WPP Net Sales Up 3.2% in Q1, Boosted by Strong U.S.
WPP has posted like-for-like net sales up 3.2% for the first quarter of 2016, with revenues up 5.1% to $4.7 billion, boosted by a strong performance in the U.S. -- where sales were up 3.9%, revenues grew 6.9% to $1.8 billion, and new business wins included Wendy's, Target and Jet.com.
In Asia Pacific, Latin America, Africa and the Middle East and Central and Eastern Europe, like-for-like net sales were up 3%, while in Western Europe they were up 2.3%, and in the U.K., up 3.2%. The group expects sales to remain above 3% for the full year. Like-for-like net sales is WPP's preferred measure for organic growth.
All parts of the group grew, apart from data investment management, where net sales were down 0.1% in the first quarter. WPP noted in its statement that overall growth was particularly strong in the U.S.
WPP – whose agencies include Ogilvy & Mather, JWT, Grey, Mindshare and Mediacom – claimed net new business of $1.779 billion in the first quarter, compared to $1 billion in the first quarter last year, and the group made 26 acquisitions in the same period.
Speaking on a call with analysts, WPP CEO Martin Sorrell said that he is still focused on small and medium sized acquisitions, but predicted that in time, "Six [will] become four," as the top communications groups – WPP, Omnicom, Dentsu Aegis Network, Publicis Groupe, Interpublic, and Havas – consolidate further.
Mr. Sorrell added that horizontality is now at the top of the group's agenda. He said, "Our clients want the best people on their business. They don't really care where they come from as long as they are getting the best possible thinking, implementation and distribution. That's key to developing the business. We care maybe about the verticals, but the clients really do want the best people."
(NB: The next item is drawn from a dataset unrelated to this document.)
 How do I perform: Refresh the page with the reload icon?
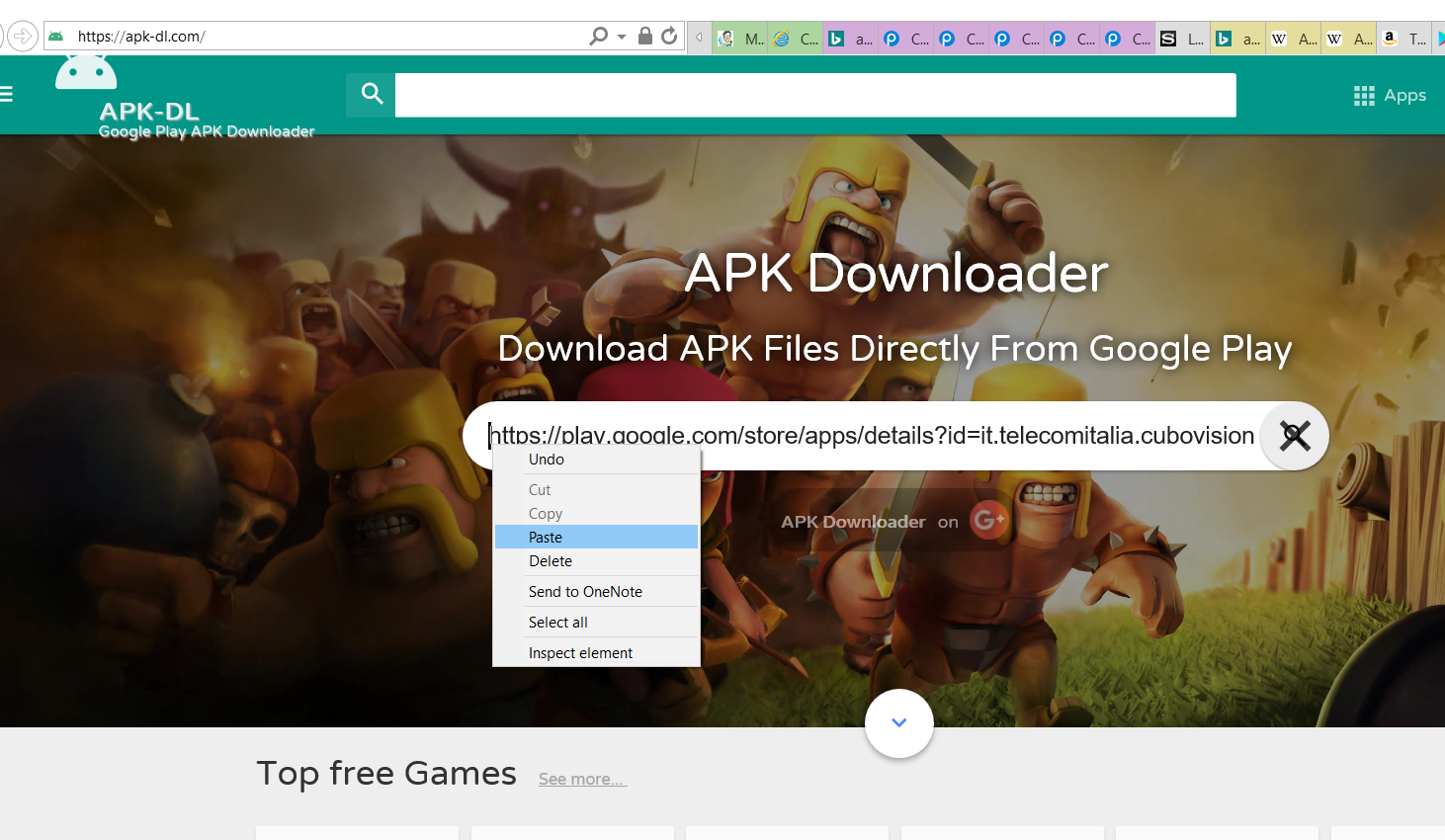pos(669,37)

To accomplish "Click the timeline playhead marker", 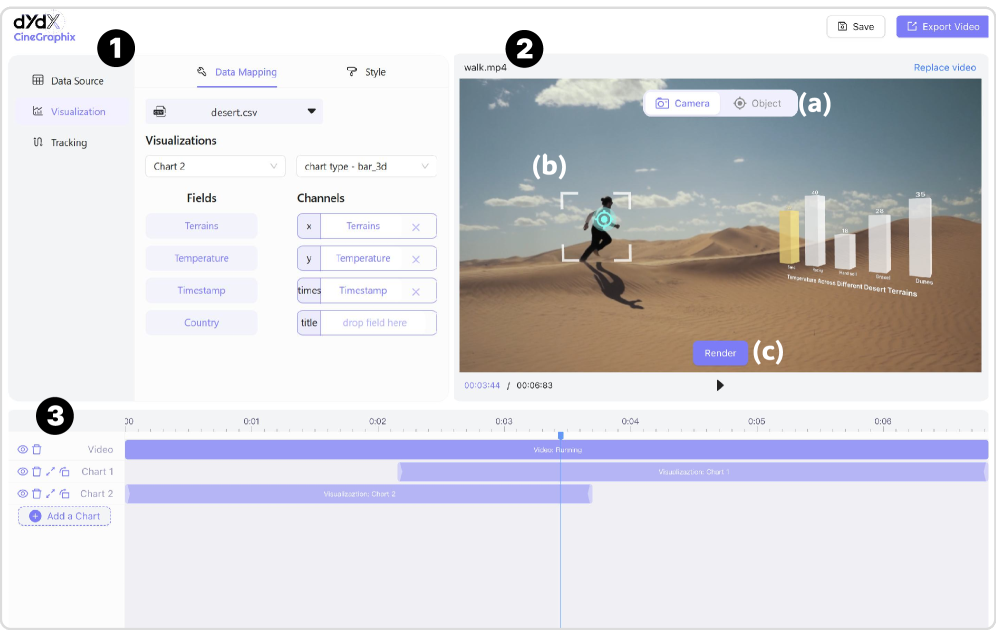I will click(x=560, y=435).
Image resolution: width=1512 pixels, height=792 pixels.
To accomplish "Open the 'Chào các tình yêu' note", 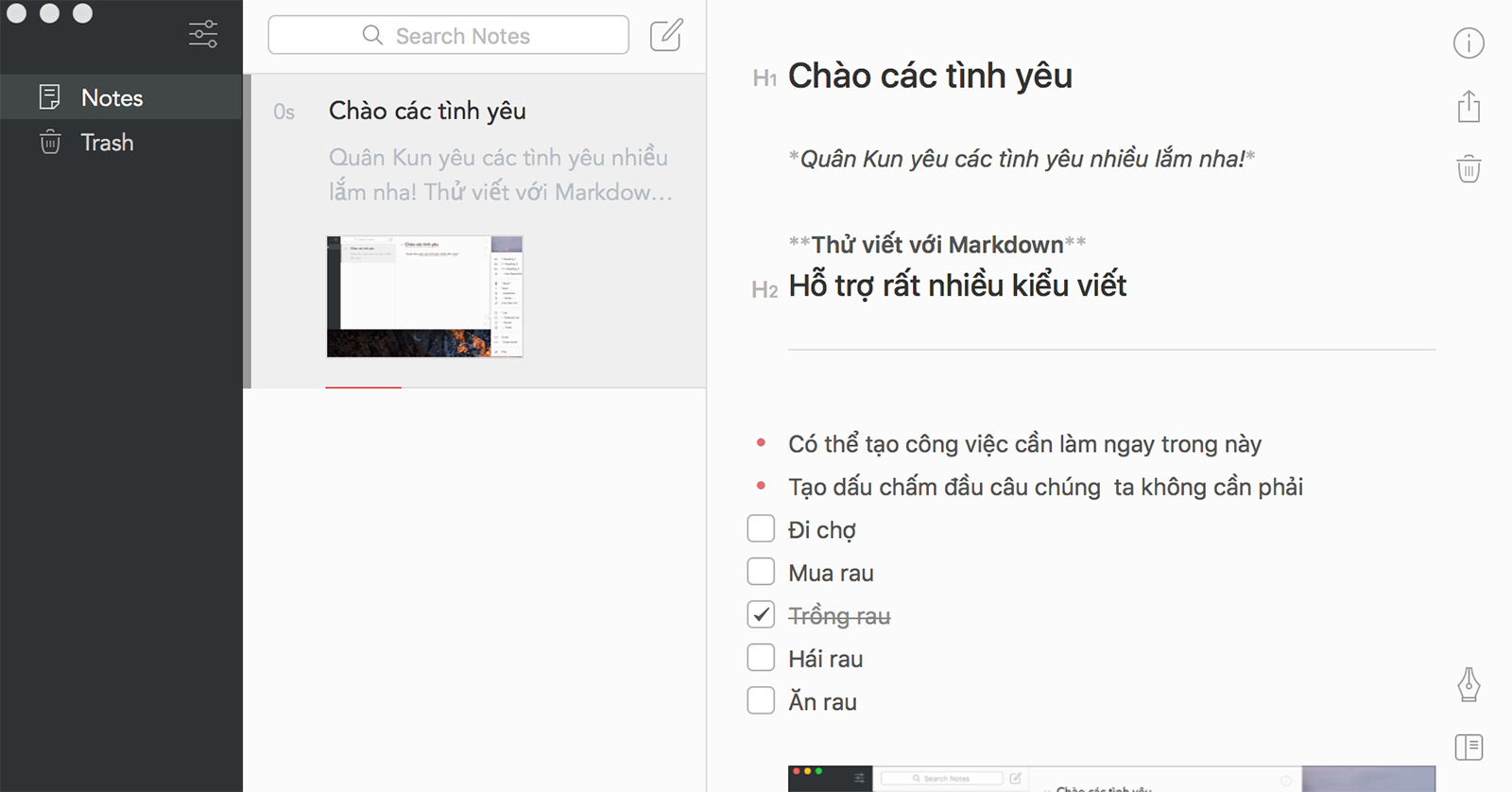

Such horizontal teams already account for one-third of WPP revenue, with 38,000 employees working on 45 cross-agency account teams for clients including Ford, Procter & Gamble, Vodafone, HSBC, Unilever, and Chanel.
In the U.K., Mr. Sorrell has come under fire for his 2015 pay package of $107 million. This has become an annual rite, and he continues to defend his huge rewards by emphasizing his entrepreneurial role at the company, and WPP's leading industry position.
Shareholders will vote on Mr. Sorrell's pay package at the WPP annual general meeting in June. Robert Willott, director of financial research firm Fintellect, questioned in a statement whether Mr. Sorrell should enjoy such huge rewards "If there continues to be uncertainty about adequate succession planning and if there is a serious risk that the value of WPP will decline when he retires."
In its only reference to the lawsuit filed against JWT by former communications head Erin Johnson, WPP said in its earnings statement: "The investigations surrounding the recent events at J.Walter Thompson Company are being finalized. Immediate action has been taken. The former CEO, Gustavo Martinez, stepped down by mutual consent. Tamara Ingram was appointed as the new CEO. Specific policies are being tightened and training programs are being enhanced in the areas of gender, race, diversity and sensitivity, including unconscious bias, both for men and women."
The company also said "clients generally remain cautious," noting that "Procurement and finance remain the dominant functions for understandable reasons, with marketing taking a back seat."
"If you are running a legacy business, as many of our clients are, you face disrupters like Uber and Airbnb at one end of the spectrum, zero-based cost budgeters like 3G and Coty at the other end, with seemingly short-term focused activist investors in the middle, like Nelson Peltz, Bill Ackman and Dan Loeb. There is, therefore, considerable pressure in the system."